To do => Once the line containing "Open Suppliers Name" has been written out, stop; until then, restate each line of the entries below word for word from the first.

** Data in this exercise follows **

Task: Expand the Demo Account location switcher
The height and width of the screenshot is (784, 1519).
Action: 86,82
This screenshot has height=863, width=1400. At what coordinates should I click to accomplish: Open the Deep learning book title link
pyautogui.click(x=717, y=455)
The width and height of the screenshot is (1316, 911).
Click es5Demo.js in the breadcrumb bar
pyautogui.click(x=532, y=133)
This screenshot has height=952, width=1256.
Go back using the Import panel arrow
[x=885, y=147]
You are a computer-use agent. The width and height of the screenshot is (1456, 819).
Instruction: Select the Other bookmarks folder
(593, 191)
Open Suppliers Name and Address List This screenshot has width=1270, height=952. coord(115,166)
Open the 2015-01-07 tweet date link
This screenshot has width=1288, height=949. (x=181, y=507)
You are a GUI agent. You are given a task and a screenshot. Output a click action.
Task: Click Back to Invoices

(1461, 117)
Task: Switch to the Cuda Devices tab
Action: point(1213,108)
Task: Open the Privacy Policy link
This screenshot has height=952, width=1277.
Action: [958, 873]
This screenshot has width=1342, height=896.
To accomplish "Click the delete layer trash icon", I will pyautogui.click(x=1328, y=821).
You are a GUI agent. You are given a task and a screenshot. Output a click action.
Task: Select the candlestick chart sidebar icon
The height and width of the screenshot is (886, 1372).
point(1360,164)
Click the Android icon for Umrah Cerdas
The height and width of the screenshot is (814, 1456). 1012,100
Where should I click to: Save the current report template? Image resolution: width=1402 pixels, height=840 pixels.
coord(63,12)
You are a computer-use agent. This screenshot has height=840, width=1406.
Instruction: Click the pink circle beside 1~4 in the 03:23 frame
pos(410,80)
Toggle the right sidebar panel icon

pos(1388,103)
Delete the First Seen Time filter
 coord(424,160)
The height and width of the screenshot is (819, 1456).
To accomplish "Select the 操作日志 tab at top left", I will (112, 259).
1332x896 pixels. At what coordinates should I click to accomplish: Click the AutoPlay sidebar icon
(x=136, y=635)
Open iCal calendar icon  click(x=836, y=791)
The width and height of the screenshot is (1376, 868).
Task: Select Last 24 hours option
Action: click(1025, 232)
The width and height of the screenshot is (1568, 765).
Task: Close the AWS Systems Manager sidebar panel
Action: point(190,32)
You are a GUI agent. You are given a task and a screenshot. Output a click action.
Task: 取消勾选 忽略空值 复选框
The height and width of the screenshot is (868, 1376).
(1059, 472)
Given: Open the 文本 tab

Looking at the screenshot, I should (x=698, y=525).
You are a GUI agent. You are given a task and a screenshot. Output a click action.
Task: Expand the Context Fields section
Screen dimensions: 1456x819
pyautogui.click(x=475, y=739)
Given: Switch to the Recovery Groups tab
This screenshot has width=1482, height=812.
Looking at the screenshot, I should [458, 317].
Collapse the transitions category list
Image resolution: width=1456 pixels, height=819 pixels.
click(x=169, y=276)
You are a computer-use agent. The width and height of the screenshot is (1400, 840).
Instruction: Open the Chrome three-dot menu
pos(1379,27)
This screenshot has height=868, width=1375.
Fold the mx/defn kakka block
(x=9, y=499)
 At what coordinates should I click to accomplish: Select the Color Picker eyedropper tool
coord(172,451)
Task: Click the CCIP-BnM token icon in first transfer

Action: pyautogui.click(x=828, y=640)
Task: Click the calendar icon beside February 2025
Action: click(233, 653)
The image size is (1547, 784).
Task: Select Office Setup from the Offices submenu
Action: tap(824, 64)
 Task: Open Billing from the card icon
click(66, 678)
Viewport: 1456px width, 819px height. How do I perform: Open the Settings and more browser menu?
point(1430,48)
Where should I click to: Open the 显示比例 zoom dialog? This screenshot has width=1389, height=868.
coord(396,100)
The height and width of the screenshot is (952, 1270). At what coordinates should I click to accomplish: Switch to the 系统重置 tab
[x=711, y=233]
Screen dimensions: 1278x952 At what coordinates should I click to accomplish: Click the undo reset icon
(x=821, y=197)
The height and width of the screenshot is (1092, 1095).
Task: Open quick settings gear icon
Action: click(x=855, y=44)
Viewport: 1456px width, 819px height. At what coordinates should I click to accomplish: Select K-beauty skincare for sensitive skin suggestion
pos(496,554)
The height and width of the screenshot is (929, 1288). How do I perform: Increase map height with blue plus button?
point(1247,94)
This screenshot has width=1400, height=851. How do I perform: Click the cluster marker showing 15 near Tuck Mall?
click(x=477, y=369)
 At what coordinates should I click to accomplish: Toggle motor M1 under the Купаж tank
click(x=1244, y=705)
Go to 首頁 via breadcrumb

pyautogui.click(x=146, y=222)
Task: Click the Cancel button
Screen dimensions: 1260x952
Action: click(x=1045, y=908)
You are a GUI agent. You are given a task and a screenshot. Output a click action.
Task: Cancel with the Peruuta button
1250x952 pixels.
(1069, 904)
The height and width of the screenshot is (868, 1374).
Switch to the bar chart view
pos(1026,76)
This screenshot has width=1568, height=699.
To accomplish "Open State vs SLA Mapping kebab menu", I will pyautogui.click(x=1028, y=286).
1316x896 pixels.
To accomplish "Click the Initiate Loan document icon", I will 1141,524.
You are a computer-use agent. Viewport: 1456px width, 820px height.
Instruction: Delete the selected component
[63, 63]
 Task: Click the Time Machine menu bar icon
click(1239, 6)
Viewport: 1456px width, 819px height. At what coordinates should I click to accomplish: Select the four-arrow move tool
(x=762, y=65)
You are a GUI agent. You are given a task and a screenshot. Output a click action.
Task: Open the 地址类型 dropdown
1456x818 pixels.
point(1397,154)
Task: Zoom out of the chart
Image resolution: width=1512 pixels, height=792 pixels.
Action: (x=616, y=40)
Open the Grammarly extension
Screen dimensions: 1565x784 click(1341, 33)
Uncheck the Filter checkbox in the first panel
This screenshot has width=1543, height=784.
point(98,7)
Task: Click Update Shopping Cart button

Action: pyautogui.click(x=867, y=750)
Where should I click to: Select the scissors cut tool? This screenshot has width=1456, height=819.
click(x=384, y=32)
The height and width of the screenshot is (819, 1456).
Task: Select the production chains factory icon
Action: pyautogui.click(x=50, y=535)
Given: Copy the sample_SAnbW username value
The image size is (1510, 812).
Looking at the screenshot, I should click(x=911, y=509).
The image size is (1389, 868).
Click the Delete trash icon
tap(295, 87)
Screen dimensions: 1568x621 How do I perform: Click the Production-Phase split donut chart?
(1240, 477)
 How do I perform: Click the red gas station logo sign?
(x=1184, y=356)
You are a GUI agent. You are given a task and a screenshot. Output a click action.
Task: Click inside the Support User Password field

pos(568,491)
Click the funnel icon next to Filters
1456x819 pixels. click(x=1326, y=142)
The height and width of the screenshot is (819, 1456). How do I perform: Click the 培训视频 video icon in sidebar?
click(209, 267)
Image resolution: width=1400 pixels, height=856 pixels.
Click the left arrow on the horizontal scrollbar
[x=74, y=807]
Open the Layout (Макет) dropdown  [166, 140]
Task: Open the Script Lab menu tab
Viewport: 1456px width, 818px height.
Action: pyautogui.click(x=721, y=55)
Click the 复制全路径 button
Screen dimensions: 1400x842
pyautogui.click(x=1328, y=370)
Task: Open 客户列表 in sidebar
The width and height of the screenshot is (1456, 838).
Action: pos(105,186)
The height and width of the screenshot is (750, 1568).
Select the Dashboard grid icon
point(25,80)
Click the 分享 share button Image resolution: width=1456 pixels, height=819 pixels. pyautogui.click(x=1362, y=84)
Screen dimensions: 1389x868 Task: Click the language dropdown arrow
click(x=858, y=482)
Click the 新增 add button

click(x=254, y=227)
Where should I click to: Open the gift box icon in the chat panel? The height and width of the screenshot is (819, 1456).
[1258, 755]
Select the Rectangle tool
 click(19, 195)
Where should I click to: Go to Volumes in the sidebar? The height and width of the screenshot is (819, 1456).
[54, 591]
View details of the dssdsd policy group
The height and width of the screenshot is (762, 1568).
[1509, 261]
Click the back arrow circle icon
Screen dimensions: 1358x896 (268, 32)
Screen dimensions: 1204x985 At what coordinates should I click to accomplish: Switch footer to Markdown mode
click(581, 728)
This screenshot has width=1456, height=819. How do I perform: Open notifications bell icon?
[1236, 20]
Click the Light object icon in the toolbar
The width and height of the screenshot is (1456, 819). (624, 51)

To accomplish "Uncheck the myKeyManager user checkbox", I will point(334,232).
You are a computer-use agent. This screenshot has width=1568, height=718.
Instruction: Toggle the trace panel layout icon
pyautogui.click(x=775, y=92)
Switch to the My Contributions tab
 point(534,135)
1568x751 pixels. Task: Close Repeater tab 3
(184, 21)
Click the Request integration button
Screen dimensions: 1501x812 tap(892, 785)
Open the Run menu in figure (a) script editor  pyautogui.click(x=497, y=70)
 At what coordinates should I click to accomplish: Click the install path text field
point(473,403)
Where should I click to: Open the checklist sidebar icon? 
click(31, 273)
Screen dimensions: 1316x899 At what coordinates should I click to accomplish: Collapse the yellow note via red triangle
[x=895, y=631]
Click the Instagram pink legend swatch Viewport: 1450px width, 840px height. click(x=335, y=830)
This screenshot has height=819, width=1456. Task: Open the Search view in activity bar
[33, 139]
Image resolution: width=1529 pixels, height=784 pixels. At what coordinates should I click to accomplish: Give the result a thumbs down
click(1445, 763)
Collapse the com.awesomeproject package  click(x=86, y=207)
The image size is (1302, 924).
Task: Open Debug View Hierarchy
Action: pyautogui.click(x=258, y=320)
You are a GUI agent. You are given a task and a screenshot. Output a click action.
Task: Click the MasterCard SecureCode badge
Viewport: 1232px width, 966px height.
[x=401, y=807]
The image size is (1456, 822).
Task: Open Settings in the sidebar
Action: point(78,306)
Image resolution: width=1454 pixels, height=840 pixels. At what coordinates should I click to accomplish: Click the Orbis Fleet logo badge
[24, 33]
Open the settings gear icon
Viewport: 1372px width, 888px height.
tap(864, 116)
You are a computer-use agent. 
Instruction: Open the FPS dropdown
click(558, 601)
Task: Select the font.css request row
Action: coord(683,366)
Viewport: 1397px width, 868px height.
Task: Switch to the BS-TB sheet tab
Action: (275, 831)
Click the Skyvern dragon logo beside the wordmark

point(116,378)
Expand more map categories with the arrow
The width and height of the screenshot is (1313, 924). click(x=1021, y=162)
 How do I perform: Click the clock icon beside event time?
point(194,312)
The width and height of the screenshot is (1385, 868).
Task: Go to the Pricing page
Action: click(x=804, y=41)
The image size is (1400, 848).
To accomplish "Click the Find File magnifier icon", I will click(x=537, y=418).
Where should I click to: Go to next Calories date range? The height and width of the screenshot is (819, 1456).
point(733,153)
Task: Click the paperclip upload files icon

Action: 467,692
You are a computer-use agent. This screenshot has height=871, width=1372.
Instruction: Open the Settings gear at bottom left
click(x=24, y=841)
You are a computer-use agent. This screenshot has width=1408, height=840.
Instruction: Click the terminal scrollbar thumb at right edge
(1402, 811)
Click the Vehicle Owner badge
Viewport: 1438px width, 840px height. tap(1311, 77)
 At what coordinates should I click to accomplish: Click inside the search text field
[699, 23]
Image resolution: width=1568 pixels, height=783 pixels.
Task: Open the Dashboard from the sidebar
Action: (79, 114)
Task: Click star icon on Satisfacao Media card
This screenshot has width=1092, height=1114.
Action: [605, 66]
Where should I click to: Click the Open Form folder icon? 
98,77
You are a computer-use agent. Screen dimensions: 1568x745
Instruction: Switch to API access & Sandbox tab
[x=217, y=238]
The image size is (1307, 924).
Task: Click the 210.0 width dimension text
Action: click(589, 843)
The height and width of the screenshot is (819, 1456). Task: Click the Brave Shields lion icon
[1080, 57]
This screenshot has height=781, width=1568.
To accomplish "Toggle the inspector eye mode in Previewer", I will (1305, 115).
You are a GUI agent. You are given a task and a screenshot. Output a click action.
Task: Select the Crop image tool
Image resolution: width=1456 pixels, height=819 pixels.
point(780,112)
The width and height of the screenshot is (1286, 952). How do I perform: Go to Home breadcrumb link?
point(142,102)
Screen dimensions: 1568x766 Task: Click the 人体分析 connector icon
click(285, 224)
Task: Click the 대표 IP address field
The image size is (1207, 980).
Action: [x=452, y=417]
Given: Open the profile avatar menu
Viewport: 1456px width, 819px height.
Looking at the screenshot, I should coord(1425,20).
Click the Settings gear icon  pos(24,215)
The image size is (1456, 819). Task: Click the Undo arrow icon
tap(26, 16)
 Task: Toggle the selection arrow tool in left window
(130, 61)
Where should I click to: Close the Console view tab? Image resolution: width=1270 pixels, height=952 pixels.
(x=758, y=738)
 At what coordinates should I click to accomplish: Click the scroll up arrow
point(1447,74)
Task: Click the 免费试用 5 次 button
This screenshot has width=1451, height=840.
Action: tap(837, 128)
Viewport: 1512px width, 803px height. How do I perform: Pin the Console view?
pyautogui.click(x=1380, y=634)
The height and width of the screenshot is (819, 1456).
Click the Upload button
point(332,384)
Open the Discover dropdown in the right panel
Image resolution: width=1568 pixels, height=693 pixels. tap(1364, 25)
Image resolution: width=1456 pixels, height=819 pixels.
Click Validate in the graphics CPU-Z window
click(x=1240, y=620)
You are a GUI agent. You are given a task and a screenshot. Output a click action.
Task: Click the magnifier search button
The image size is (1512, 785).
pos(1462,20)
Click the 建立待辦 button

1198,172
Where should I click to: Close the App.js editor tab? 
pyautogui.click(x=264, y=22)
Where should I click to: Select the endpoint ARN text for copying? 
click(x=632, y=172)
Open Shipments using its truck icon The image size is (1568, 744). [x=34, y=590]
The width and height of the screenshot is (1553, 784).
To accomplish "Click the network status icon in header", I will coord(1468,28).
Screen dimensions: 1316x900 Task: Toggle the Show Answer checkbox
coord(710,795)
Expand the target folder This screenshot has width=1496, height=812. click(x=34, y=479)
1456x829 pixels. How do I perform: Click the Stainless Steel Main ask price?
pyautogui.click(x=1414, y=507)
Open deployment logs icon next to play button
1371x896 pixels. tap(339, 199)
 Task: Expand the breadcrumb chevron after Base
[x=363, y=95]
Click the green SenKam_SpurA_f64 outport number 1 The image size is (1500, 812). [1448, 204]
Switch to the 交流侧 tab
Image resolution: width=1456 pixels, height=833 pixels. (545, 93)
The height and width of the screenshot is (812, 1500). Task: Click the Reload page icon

** End of Data in this exercise **

Output for this task =>
Task: Expand the Demo Account location switcher
The height and width of the screenshot is (784, 1519).
Action: 86,82
This screenshot has height=863, width=1400. At what coordinates should I click to accomplish: Open the Deep learning book title link
pyautogui.click(x=717, y=455)
The width and height of the screenshot is (1316, 911).
Click es5Demo.js in the breadcrumb bar
pyautogui.click(x=532, y=133)
This screenshot has height=952, width=1256.
Go back using the Import panel arrow
[x=885, y=147]
You are a computer-use agent. The width and height of the screenshot is (1456, 819).
Instruction: Select the Other bookmarks folder
(593, 191)
Open Suppliers Name and Address List This screenshot has width=1270, height=952. coord(115,166)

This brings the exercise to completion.